Texte source ->
"""

De notre correspondant
LE TERME de maladie de Charcot-Marie-Tooth (CMT) regroupe un ensemble des neuropathies sensitivo-motrices héréditaires qui n’affectent pas le pronostic vital. On distingue une forme avec démyélinisation (type 1) et une forme avec destruction des axones neuronaux (type 2). Cette neuropathie périphérique, qui débute dans l’adolescence, se caractérise par une paralysie des muscles du pied et de la jambe, à évolution lente, s’étendant progressivement aux mains et aux bras. Une famille étudiée par les généticiens américains en présentait une forme récessive. Quatre membres de la fratrie étaient touchés, mais quatre autres, tout comme les parents, étaient indemnes. Le diagnostic de la maladie avait été fait par les examens clinique et neurophysiologiques, mais les recherches de susceptibilité génétique étaient restées négatives.
121 mutations non-sens.
La recherche de toutes les substitutions possibles de nucléotides chez le probant a retrouvé près de 3,5 millions de polymorphismes nucléotidiques (SNP), parmi lesquels 1 165 204 étaient situés dans des régions génomiques et 9 069 étaient des polymorphismes non redondants, au nombre desquels les auteurs ont décelé 121 mutations non-sens. Leur étude a, par ailleurs, identifié 234 variations du nombre de copies de segments d’ADN. Aucune ne concernait des gènes déjà connus pour leur implication dans la CMT ou d’autres neuropathies.
L’étude des mutations potentielles au niveau de 40 gènes en liaison avec des neuropathies a retrouvé 54 SNP codants. Deux d’entre eux étaient situés au niveau du locus de la protéine SH3TC2. Il s’agissait d’une mutation faux-sens (Y169H) et d’une mutation non-sens (R954X). Les analyses de ségrégation ont permis de vérifier que ces mutations avaient des origines maternelle et paternelle indépendantes : la mutation R954X existait chez un des parents du probant et deux frères et sœurs indemnes de CMT de type 1, tandis que la mutation Y169H était présente chez un parent et un grand-parent non touchés. Seuls le probant et trois de ses frères et sœurs qui avaient hérité des deux allèles mutés présentaient le phénotype de la CMT de type 1. Enfin la mutation non-sens R954X (isolément ou accompagnée de l’autre mutation) était associée à l’existence d’un syndrome du canal carpien.

"""

Série d'exercices ->
A. Les affirmations suivantes concordent-elles avec le texte sur la maladie de Charcot-Marie-Tooth ? Répondez par oui ou non pour chacune et citez les mots du texte qui tranchent. (i) La famille étudiée présentait une forme récessive de la maladie. (ii) Les 234 variations du nombre de copies touchaient des gènes déjà connus pour leur rôle dans la CMT. (iii) La mutation Y169H a été retrouvée chez un grand-parent non touché.
B. Poursuivez le texte sur la maladie de Charcot-Marie-Tooth à partir de sa dernière phrase.

Données brutes ->
"""

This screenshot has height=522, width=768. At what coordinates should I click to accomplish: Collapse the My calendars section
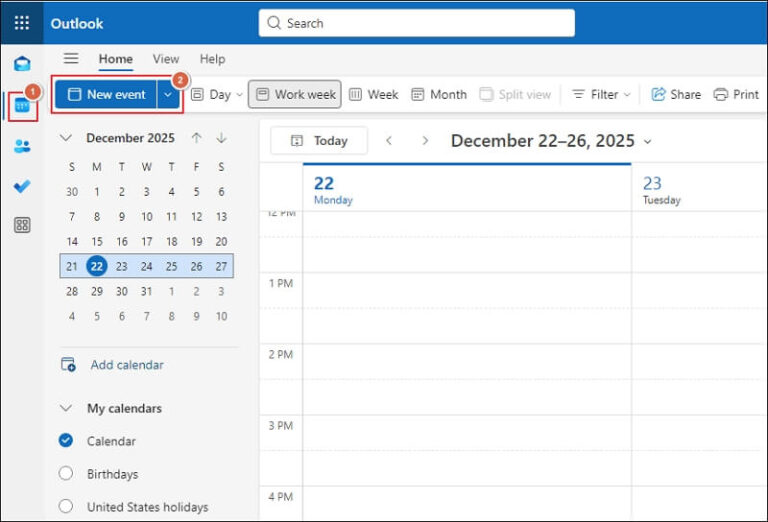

"""

Corrigé de l'exercice ->
A.
(i) Oui : « Une famille étudiée par les généticiens américains en présentait une forme récessive. »
(ii) Non : « Aucune ne concernait des gènes déjà connus pour leur implication dans la CMT ou d’autres neuropathies. »
(iii) Oui : « la mutation Y169H était présente chez un parent et un grand-parent non touchés »

B.
Cette méthode de séquençage génomique a donc permis, pour la première fois, de mettre en évidence les bases moléculaires d’une maladie héréditaire. Plusieurs raisons ont motivé l’utilisation du séquençage de génome entier. En particulier, le fait qu’on ne savait pas si les mutations recherchées se trouvaient dans des régions codantes déjà connues.
Un rôle dans la myélinisation.
Il est intéressant de noter que la protéine SH3TC2 possède deux domaines, SH3 et TPR, le premier impliqué dans l’assemblage de complexes protéiques de liaison aux protéines riches en proline, le second dans les interactions interprotéiques. Cette protéine est localisée au niveau du compartiment de recyclage endocytique périnucléaire, ce qui est compatible avec un rôle dans la myélinisation ou les interactions entre l’axone et le tissu de soutien glial.
Les résultats de cette vaste étude génétique plaident en faveur du rôle d’une haplo-insuffisance du gène SH3TC2 dans la prédisposition à une forme légère de polyneuropathie périphérique avec une susceptibilité particulière pour le syndrome du canal carpien. Mais au-delà de cette découverte, les travaux des chercheurs de Houston indiquent, pour la première fois, qu’il est possible de considérer l’application potentielle du séquençage de génome entier au diagnostic d’une maladie héréditaire à l’échelle individuelle, plus particulièrement lorsqu’on a affaire à des allèles rares.
JR Lupski, RA Gibbs et coll., New England Journal of Medicine, publié en ligne.